**Data extracts:**
+ + + + +

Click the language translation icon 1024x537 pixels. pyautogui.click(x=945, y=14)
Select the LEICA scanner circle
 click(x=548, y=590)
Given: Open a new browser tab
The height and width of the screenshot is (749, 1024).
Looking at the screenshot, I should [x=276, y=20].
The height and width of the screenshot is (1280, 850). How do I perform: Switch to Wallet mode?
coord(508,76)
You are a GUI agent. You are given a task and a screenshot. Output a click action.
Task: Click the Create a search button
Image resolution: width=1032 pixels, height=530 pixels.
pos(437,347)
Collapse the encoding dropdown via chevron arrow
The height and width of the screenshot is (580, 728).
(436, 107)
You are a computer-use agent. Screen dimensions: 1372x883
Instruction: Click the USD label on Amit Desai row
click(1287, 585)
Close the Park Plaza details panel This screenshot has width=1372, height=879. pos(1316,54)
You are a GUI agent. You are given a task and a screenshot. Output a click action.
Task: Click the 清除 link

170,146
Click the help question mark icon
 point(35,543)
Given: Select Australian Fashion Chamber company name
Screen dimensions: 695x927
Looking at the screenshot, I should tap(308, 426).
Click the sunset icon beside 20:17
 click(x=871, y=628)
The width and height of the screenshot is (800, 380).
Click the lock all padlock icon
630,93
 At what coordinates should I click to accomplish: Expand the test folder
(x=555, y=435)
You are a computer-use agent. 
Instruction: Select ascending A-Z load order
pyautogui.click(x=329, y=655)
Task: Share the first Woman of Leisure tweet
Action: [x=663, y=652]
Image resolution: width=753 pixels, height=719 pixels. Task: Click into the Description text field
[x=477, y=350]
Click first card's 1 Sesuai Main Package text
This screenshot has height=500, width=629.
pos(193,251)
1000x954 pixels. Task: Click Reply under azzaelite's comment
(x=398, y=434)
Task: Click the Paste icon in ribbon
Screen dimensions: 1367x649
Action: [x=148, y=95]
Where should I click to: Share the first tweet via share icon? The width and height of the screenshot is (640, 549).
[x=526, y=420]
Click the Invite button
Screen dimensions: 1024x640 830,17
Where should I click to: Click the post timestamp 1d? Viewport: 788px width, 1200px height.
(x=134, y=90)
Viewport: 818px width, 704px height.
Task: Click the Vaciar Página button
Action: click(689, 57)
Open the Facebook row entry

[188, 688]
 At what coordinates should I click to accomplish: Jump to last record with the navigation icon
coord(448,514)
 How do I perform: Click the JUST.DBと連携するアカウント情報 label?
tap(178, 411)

+ + + + +

Return a copy of each line in the entries that contains "computer".

**Worked solution:**
You are a computer-use agent. Screen dimensions: 1372x883
You are a computer-use agent. 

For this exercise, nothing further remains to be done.